_SUPPLIED DATA_:
○ ○ ○ ○

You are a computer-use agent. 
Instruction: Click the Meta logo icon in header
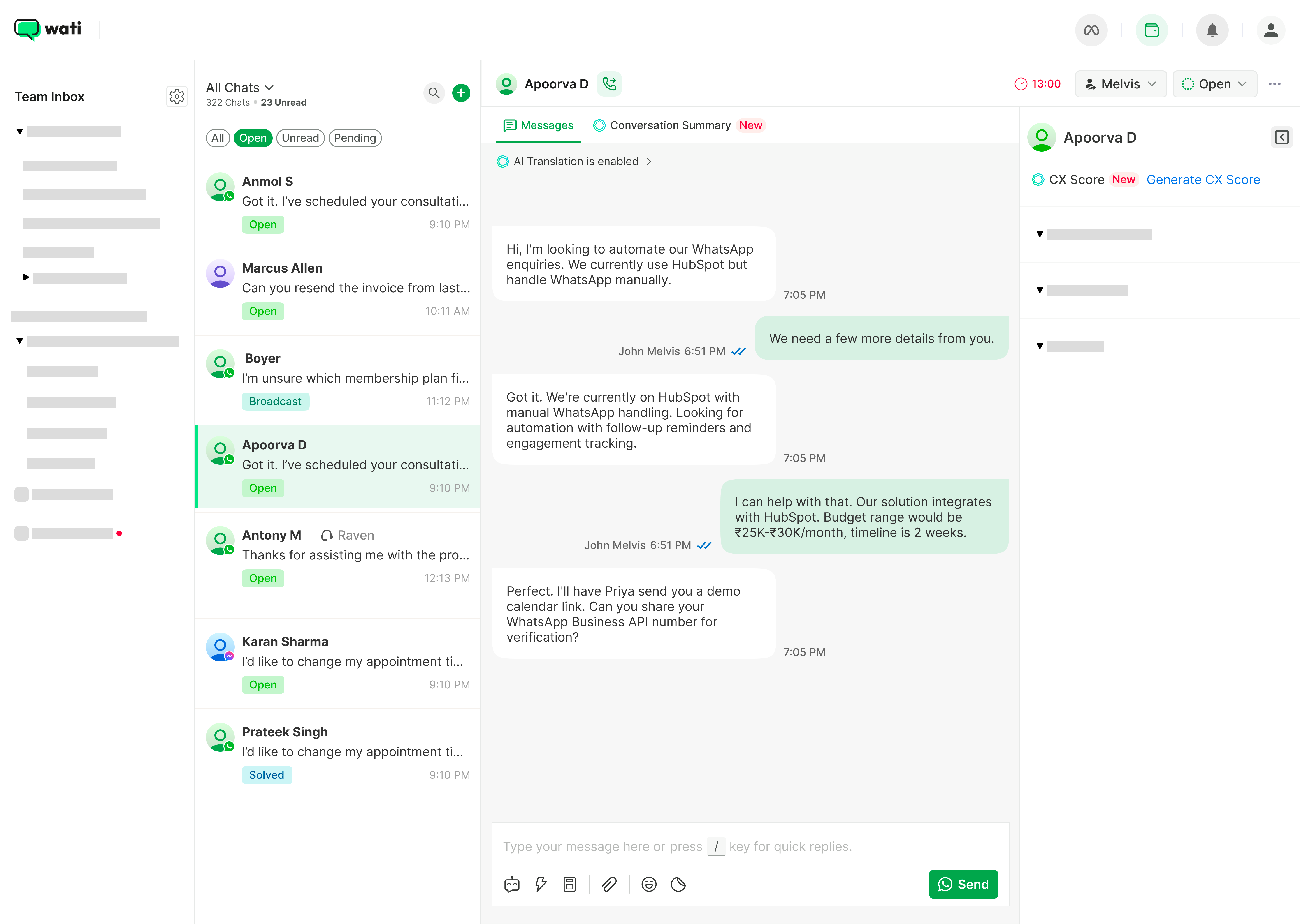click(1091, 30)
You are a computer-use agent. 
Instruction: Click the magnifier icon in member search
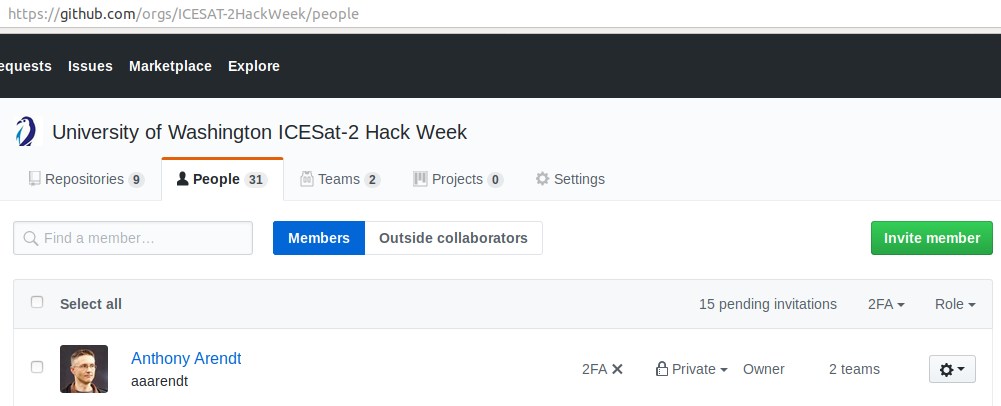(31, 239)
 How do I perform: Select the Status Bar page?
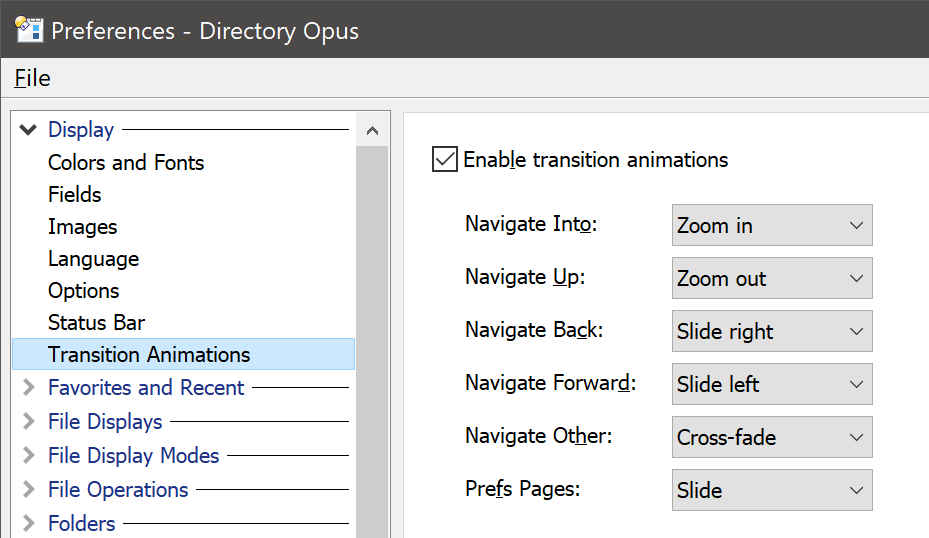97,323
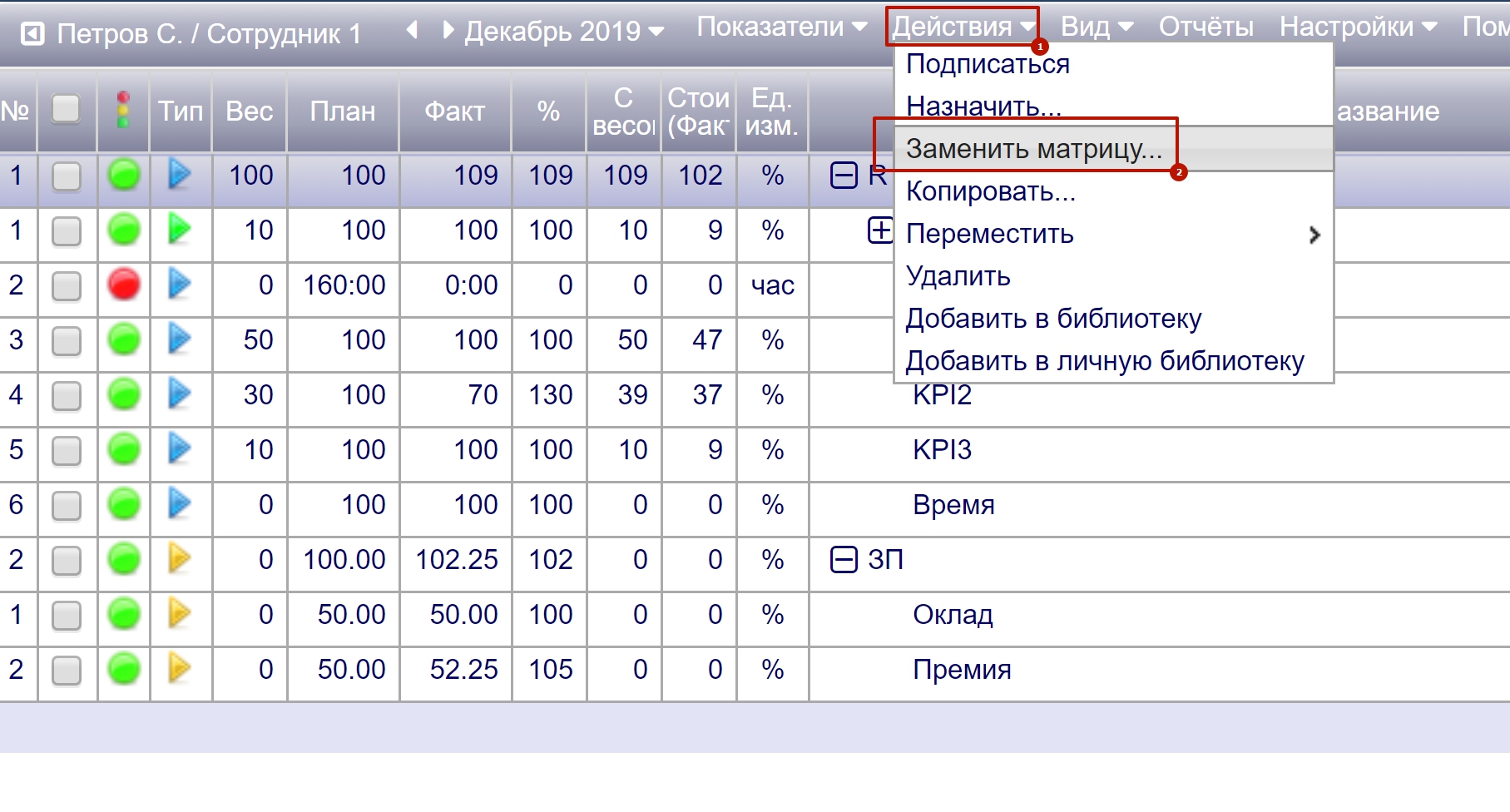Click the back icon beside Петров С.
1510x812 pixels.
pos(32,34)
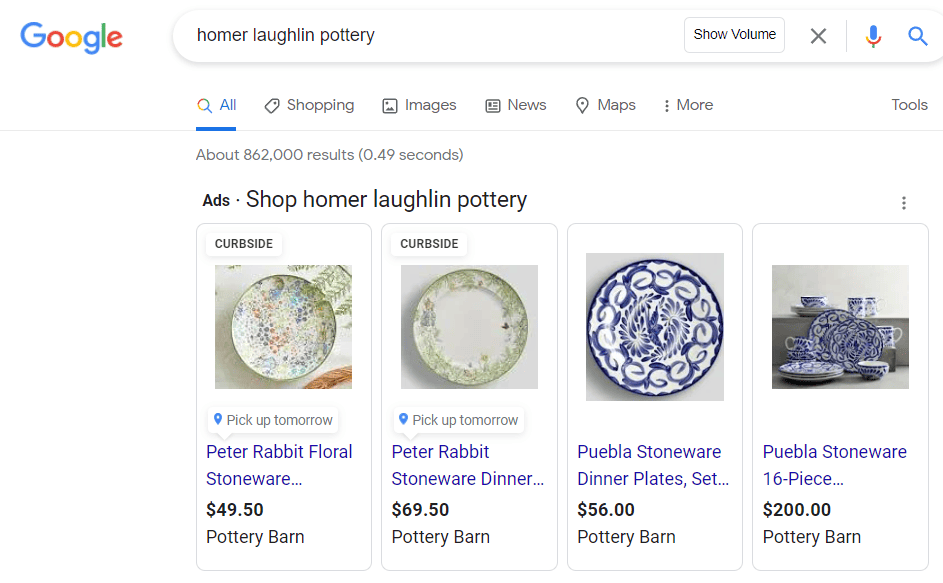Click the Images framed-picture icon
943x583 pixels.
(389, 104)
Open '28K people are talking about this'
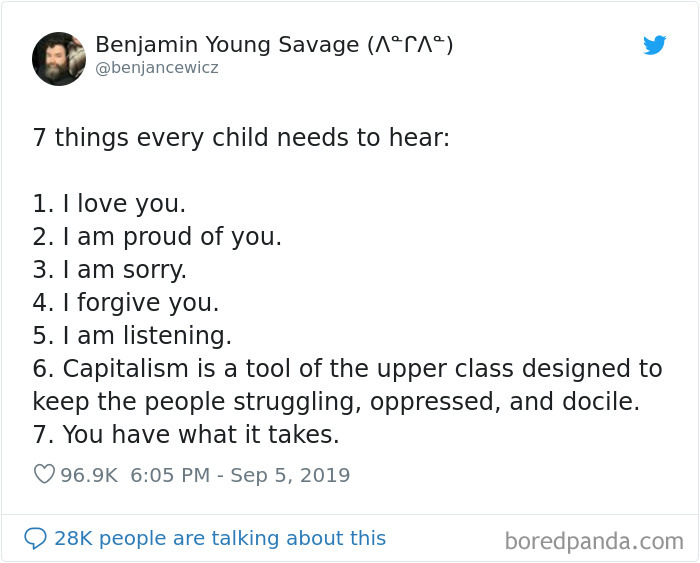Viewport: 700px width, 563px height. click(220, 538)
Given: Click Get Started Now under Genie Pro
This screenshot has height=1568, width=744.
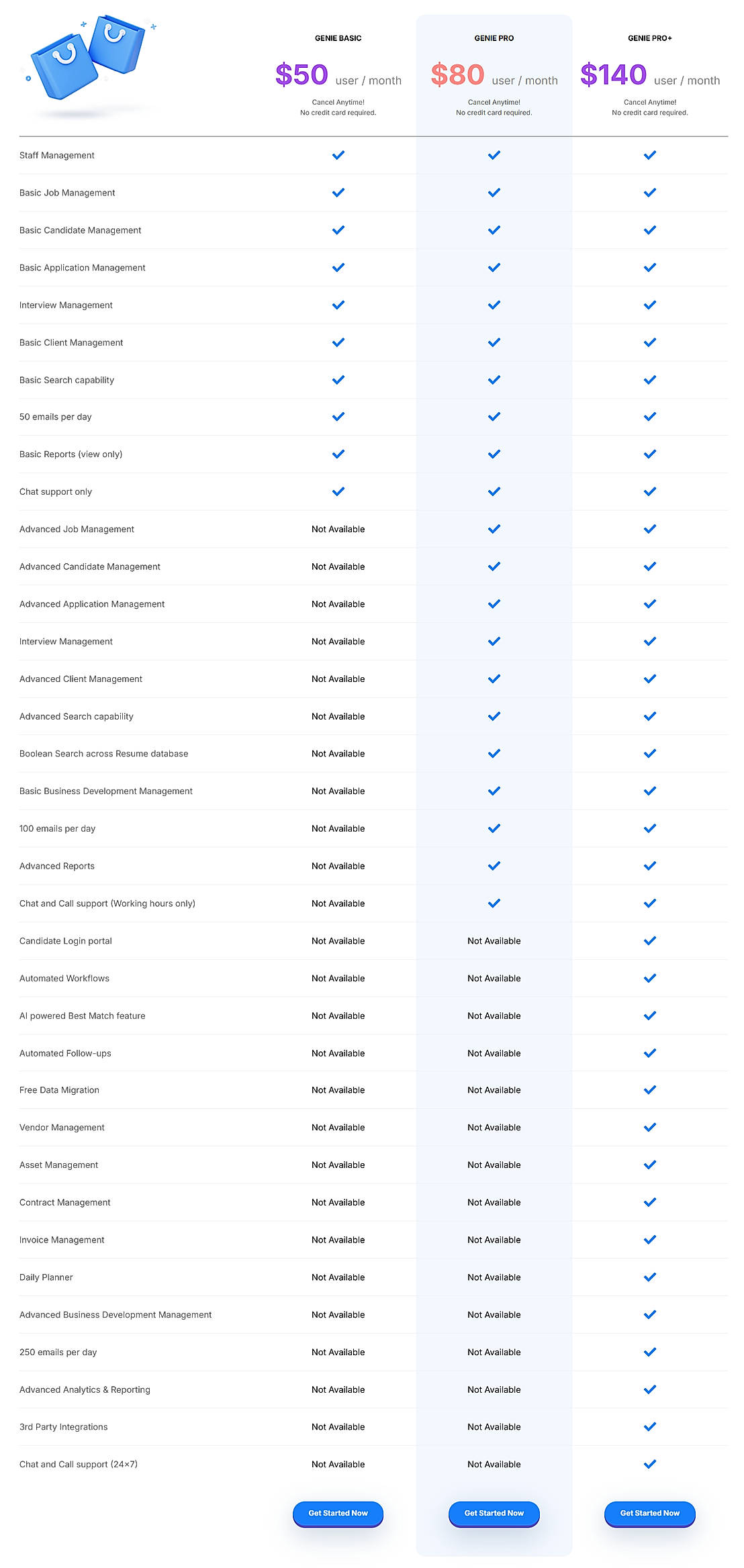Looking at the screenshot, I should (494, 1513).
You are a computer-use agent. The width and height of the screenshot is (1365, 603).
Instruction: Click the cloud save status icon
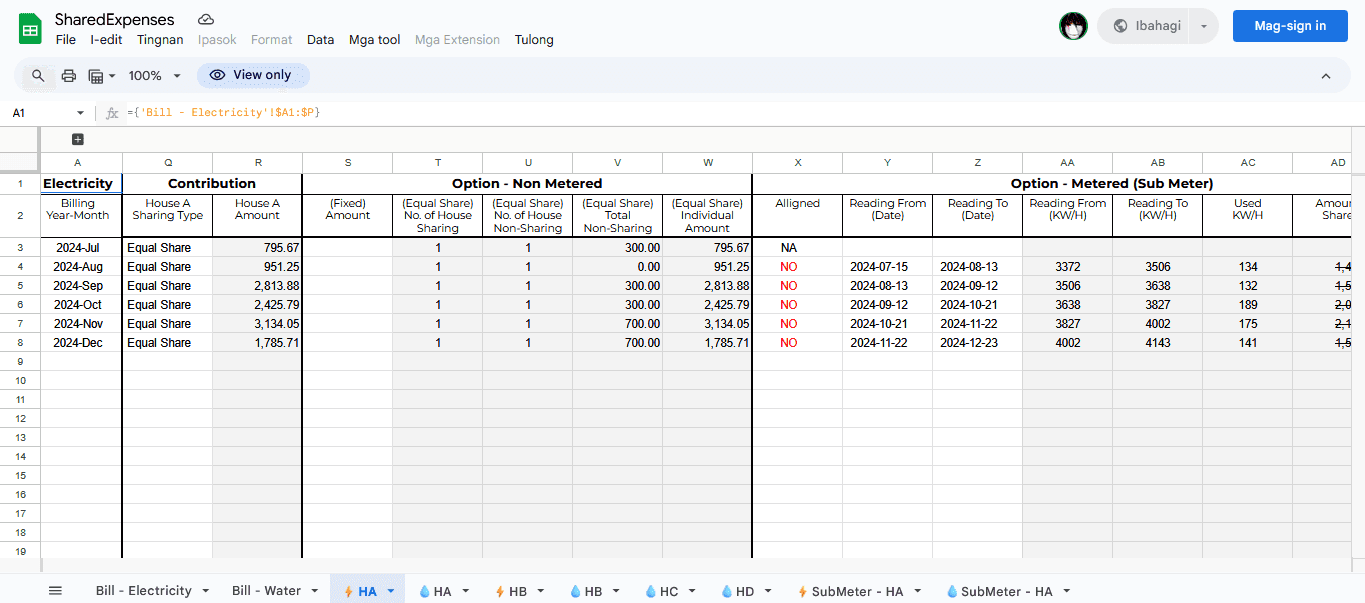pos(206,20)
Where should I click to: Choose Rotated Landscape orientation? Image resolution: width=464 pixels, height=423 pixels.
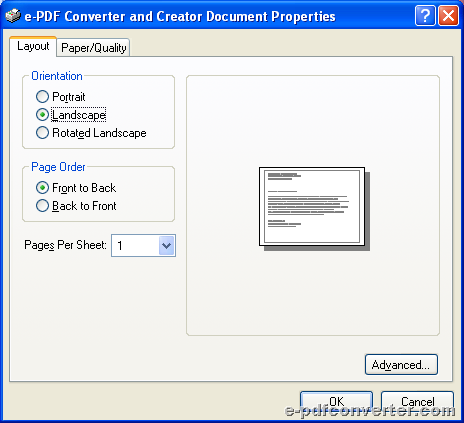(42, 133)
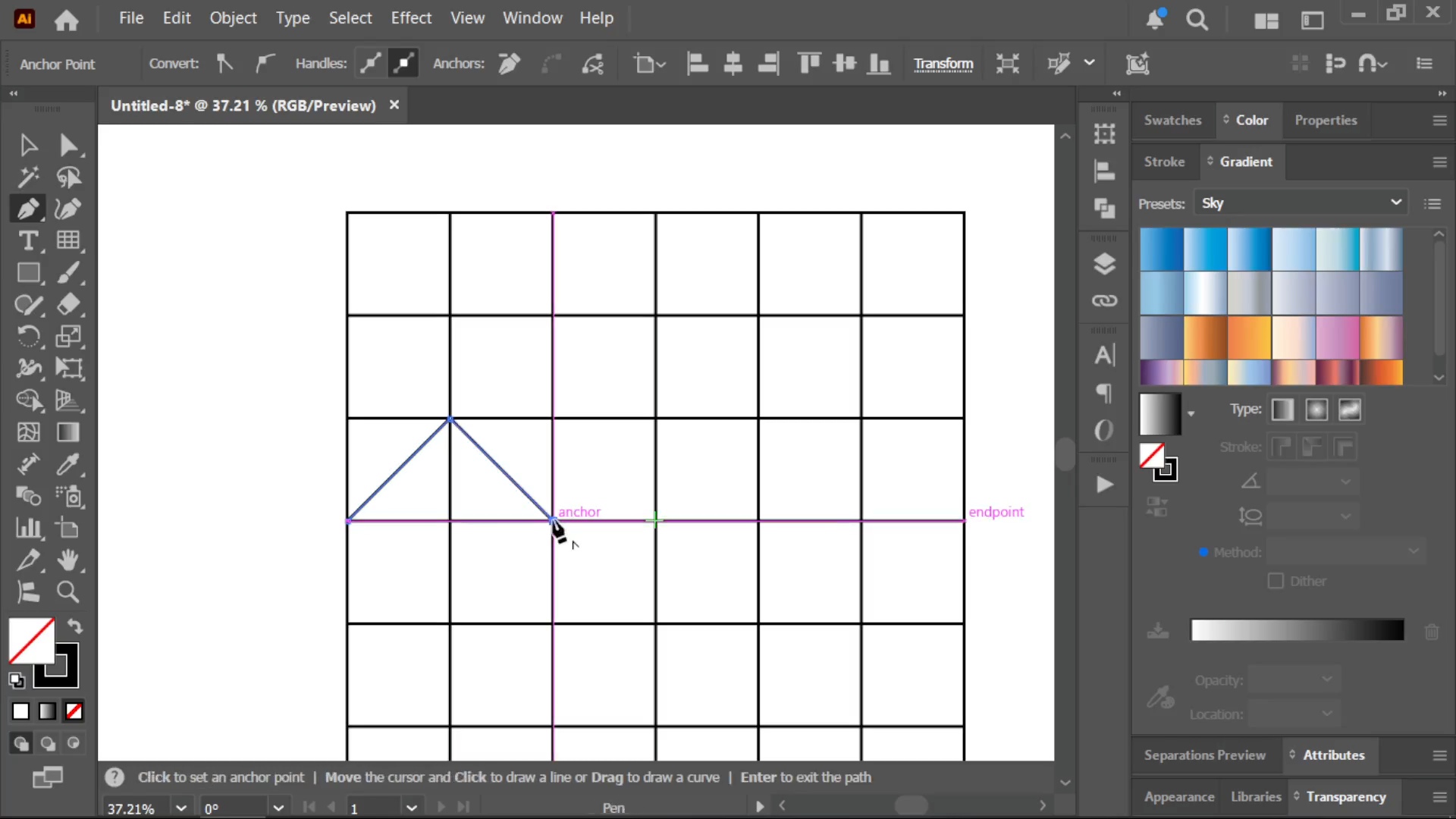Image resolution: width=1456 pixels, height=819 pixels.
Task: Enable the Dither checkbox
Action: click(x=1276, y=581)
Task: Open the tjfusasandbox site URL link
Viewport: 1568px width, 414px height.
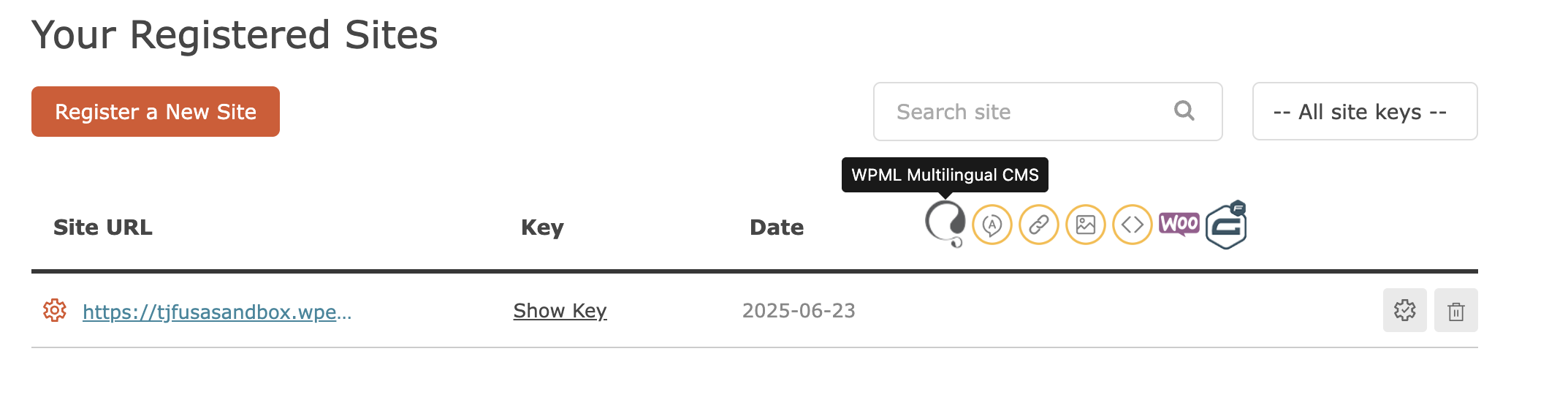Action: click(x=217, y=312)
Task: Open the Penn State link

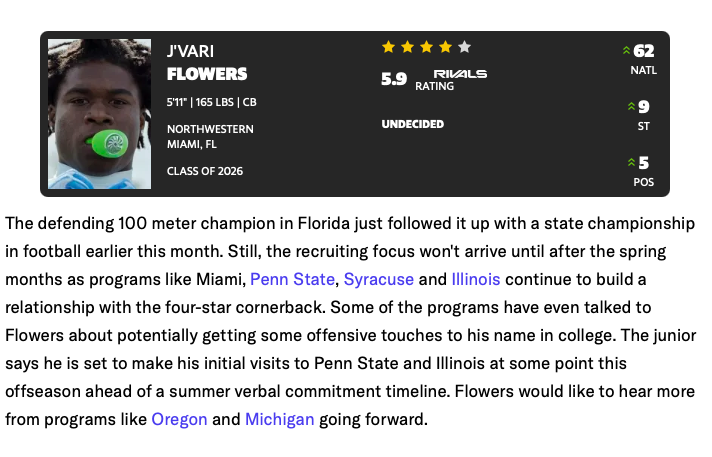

○ ○ ○ ○

_THE PROBLEM_:
Every word of the material, and none of its pictures, should be set down again.

_RESULT OF THIS TASK_:
You are a computer-use agent. 
Instruction: Click the Meta logo icon in header
click(1091, 30)
You are a computer-use agent. 
Instruction: Click the magnifier icon in member search
(31, 239)
 How do I perform: Select the Status Bar page?
97,323
Click the back icon beside Петров С.
1510x812 pixels.
pos(32,34)
Click the Images framed-picture icon
943x583 pixels.
(389, 104)
Open '28K people are talking about this'
Viewport: 700px width, 563px height. click(220, 538)
Given: Click Get Started Now under Genie Pro
This screenshot has height=1568, width=744.
Looking at the screenshot, I should (494, 1513).
You are a computer-use agent. The width and height of the screenshot is (1365, 603).
Instruction: Click the cloud save status icon
pos(206,20)
Where should I click to: Choose Rotated Landscape orientation? Image resolution: width=464 pixels, height=423 pixels.
(42, 133)
Image resolution: width=1456 pixels, height=819 pixels.
Task: Enable the Dither checkbox
Action: click(x=1276, y=581)
Task: Open the tjfusasandbox site URL link
Viewport: 1568px width, 414px height.
Action: click(x=217, y=312)
Task: Open the Penn State link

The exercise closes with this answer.